Howto: See if Your Split Test Data is Statistically Relevant

aeisn

New member
May 6, 2009
715
12
0
Let me preface this by saying I'm far from a math genius, this is just stuff I learned reading stuff on the internet. So if you are a math whiz and any of what I say is incorrect please let me know so I can fix it. I also apologize if everyone already learned all this in AM kindergarten while I was eating sand.

There have been quite a few threads on WF asking how many clicks/views/conversions are needed before they know offer/ad/landing page sucks. Well guess what, with a little bit of math you can take out the guess work and know exactly how much data we before you know we know a campaign is absolute shit or the stone cold nuts.

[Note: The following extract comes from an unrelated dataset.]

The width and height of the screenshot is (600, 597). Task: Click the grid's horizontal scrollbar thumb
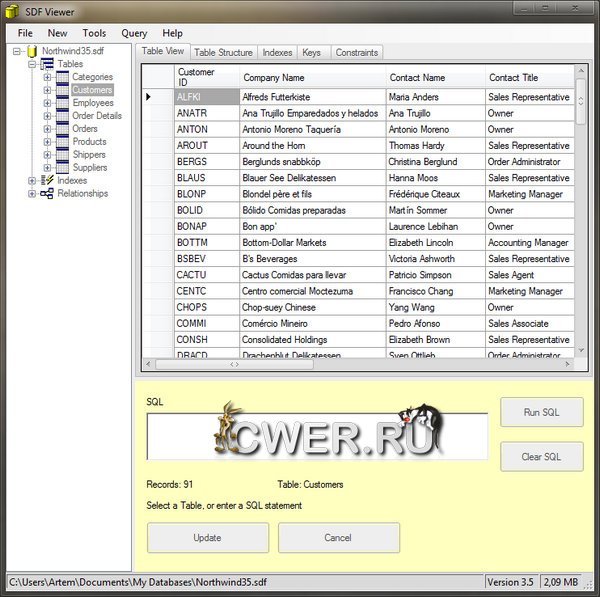tap(236, 364)
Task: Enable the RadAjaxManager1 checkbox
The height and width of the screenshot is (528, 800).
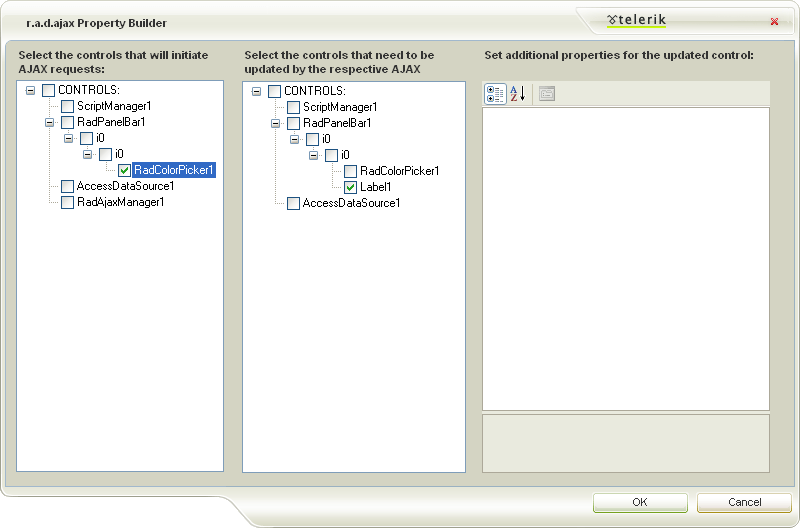Action: click(67, 202)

Lets say we have two landing pages. LP1 gets 10,000 views and 70 conversions for a 0.7% conversion rate. LP2 gets 5,000 views and 120 conversions for a 2.4% conversion rate. But do we have enough data to say LP2 is better?

Lets find out, go to Calculator for confidence intervals for odds ratio unmatched case control study and fill out the forms like this:

784Yt.png


Click Calculate Results and we get...

LS4ph.png


So what exactly do these results tell us?

Odds ratio OR = 0.2867

Basically tells us LP1 does 28.67% of the conversions of LP2. Interesting, but we kind of already knew that.

95% confidence interval = from to 0.2131 to 0.3858

This is the important number. This is tells us that over infinity time LP1 will do between 21.31% and 38.58% of the conversions LP2 does. So even if you left your campaign running until the sun burnt out your LP1 would still be a shitty landing page. So we can say with mathematical certainty that LP2 is better.

If the confidence interval is above 100% that means we don't have enough data and can't be sure which landing page is better. For example if the range was instead 0.92 to 1.03 that would mean LP1 does between 92% and 103% of the conversions LP2 does. Basically it tells us that over infinity time we can't be sure if LP1 is going to do worse or better than LP2 with that amount of data.

Sometimes people use a 90% confidence interval instead of 95%. IRL Scientists go off a 95% confidence interval though so I tend to stick with that though.

Keep in mind all these calculations assume all other variables are the same and the only difference is the two landing pages.

I think that covers everything, feel free to post questions if you have them.
 
  • Like
Reactions: erect and Benji49


I forgot to mention this in the original post. A is the number of conversions on the LP, B is the number of non conversions. So A = conversions and B = impressions - conversions.
 
Good post. Another (simpler) tool is :::SplitTester.com:::

It's also worth mentioning that while 95% confidence is exciting,
you'll still be wrong 5 out of 100 times - something to keep in
mind. I've had many disappointments with Split/Multivariate
testing throughout the years once I've swapped my control
for the winner. On the other hand, all it takes is one really good
test and you can knock it out of the park.
 
I wouldn't put too much confidence in these tools. There are too many variables that are not accounted for. What could be a 'shitty' landing page in one scenario would be a great one in another. It all depends on your ads, the users you are targeting them to, the frame of mind they're in at the time, the offer you're promoting, etc.

In the end you should retest any time there is a change in another variable (eg. traffic source). No formula can accurately tell you lp A is 'better' than lp B.
 
Good post. Another (simpler) tool is :::SplitTester.com:::

It's also worth mentioning that while 95% confidence is exciting,
you'll still be wrong 5 out of 100 times - something to keep in
mind. I've had many disappointments with Split/Multivariate
testing throughout the years once I've swapped my control
for the winner. On the other hand, all it takes is one really good
test and you can knock it out of the park.

Thanks for the link, it's a lot simpler/more suited for AM than the tool I posted.
 
I wouldn't put too much confidence in these tools. There are too many variables that are not accounted for. What could be a 'shitty' landing page in one scenario would be a great one in another. It all depends on your ads, the users you are targeting them to, the frame of mind they're in at the time, the offer you're promoting, etc.

In the end you should retest any time there is a change in another variable (eg. traffic source). No formula can accurately tell you lp A is 'better' than lp B.
This post seems to seriously misunderstand the point in split testing. You can test well and you can test poorly, all the tool does is calculate the confidence interval using accepted scholarly statistical methods. If you disagree with the confidence calculation, you must disagree with the ability to measure things.

You certainly need to make sure you understand your test. i.e., you don't attribute a good conversion rate to a good LP, when it was really that you ran it in December instead of February and got all the Christmas sales.

This tool is cool for sure. +rep.
 
You certainly need to make sure you understand your test. i.e., you don't attribute a good conversion rate to a good LP, when it was really that you ran it in December instead of February and got all the Christmas sales.

Absolutely... for any given traffic source, landing pages must be tested at the same time.
 
Doesn't Google Website optimizer have the same calculation? ( Degree of confidence in results)

I'm running a split test right now, dynamic keyword insertion on the LP....vs not.